||[Aug. 23rd, 2005|07:28 pm]
Dropping the 99 wordcount thing because I'm on a computer that doesn't have word processing software that counts words, for the moment. So...|
I've been toying with a D&D campaign setting in my head for a bit, because I've been playing it or games based on it's system a lot recently. One of the things which gets glossed over in our games is Alignment, however, which is a pity because that's one of the aspects of D&D that's always fascinated me. Good, Evil, these are not subjective concepts to be argued over by armchair philosophers. They're very real objective forces. A world with Detect Evil and Protection from Law is an interesting world. So I wanted a world where alignment matters.

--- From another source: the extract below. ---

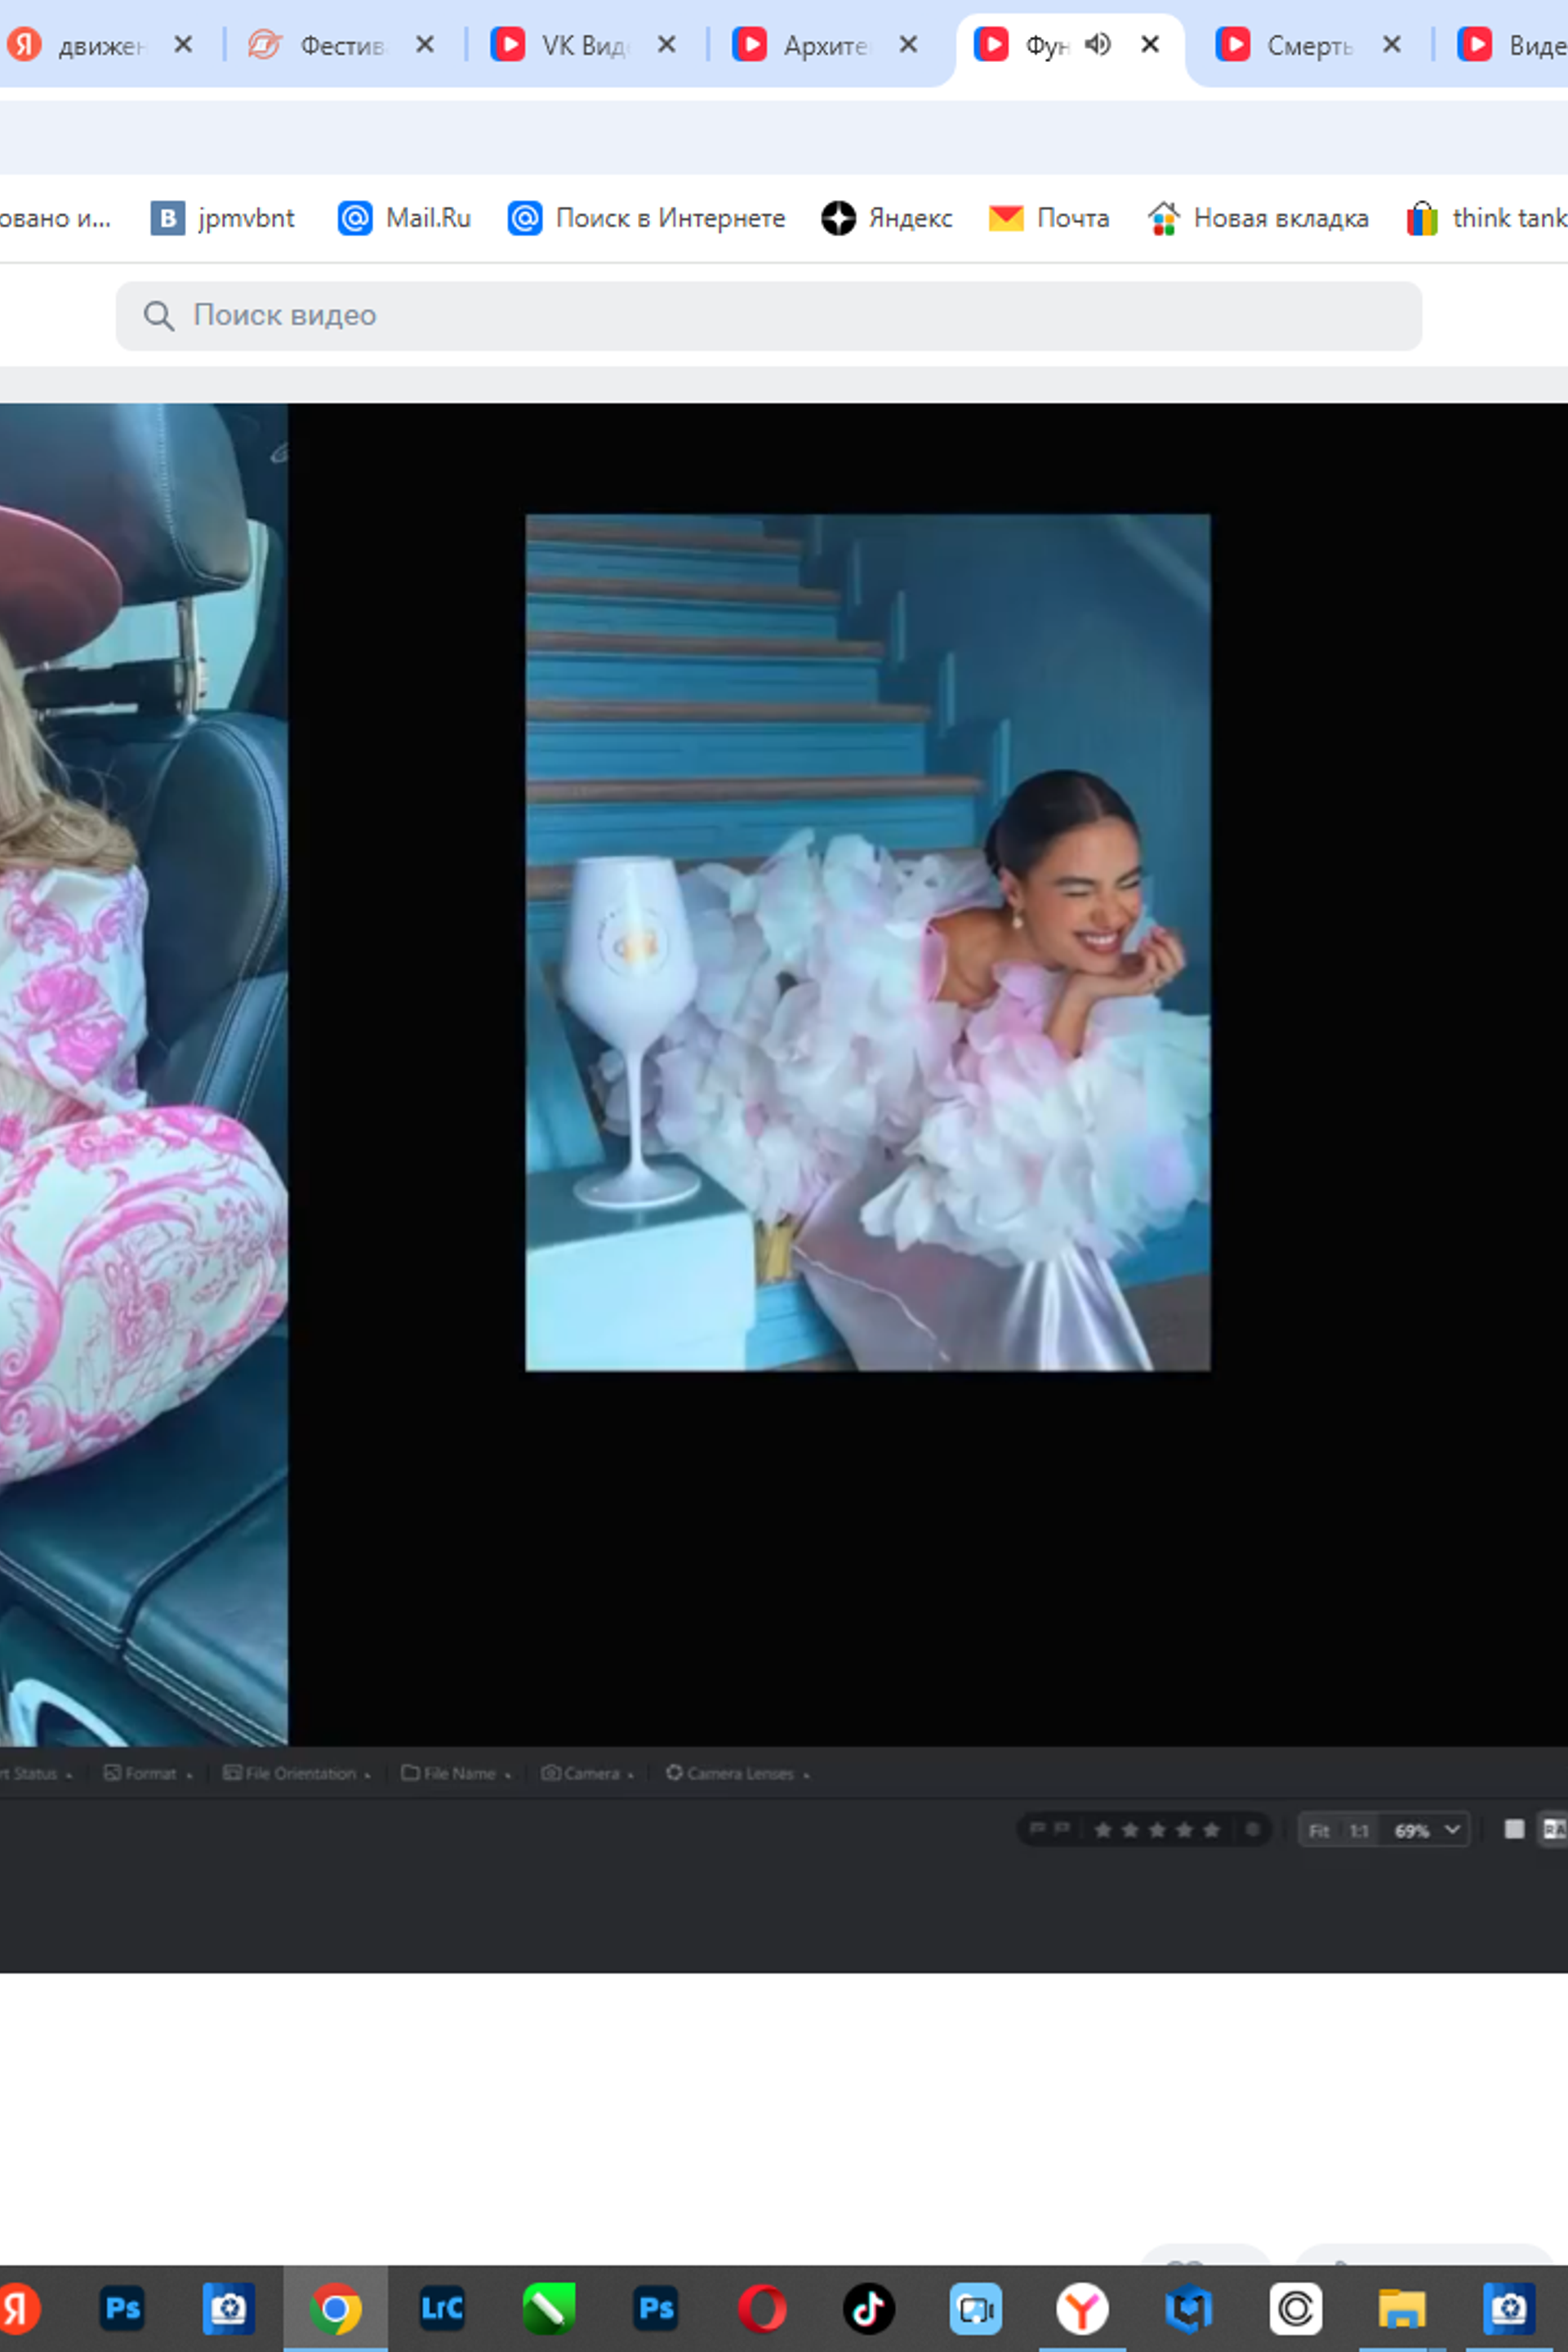
Task: Open the Mail.Ru bookmark
Action: [x=404, y=218]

The Exalted setting has an interesting aspect where each corner of creation has an Elemental Pole. So as you travel closer to the elemental pole of fire it gets hotter and hotter, going from savannah to desert to rivers of molten lava where fire elementals leap and frolic. As you travel closer to the elemental pole of Wood, you go from forest to Forest to It Goes On Forever And It's Full Of Trees.\
So I think to myself, "What about poles devoted to the Alignments, rather than Elements?" What if there was a place that was the source of all Good, or Evil or Chaos or Law or whatever, that you could actually, in theory, visit? In practice, the way would be damn hard, as even the pole of Good has piles of angels who don't take kindly to trespassers of the mortal sort (or any sort, really).

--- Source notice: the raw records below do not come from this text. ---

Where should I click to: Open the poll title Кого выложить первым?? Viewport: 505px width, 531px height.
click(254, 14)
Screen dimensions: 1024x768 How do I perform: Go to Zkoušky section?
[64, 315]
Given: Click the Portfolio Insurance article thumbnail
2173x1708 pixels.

The other thing I noticed is that clerical magic has a lot of cool effects which interact nicely with alignment (Such as Detect Foo and Protection from Foo, as mentioned above). So I wanted to have divine magic be fairly prominent. This being the case, I decided the campaign setting had a lot of gods. Moreso than normal D&D settings, anyway, and divine ascension is also relatively common, and there are a lot of myths about new gods springing into existence (and old gods dying or losing their power, as well). It's not incredibly common, but it happens more often than in most fantasy games, and is a realistic campaign goal (if still a goal to be done over the course of an entire campaign, not a single adventure or two)
I've had a few other thoughts, both explaining the causes of and consequences of some of the above thoughts, but I'll leave you with the basic premises I started with, before I go further. Comments welcome! Thoughts, opinions?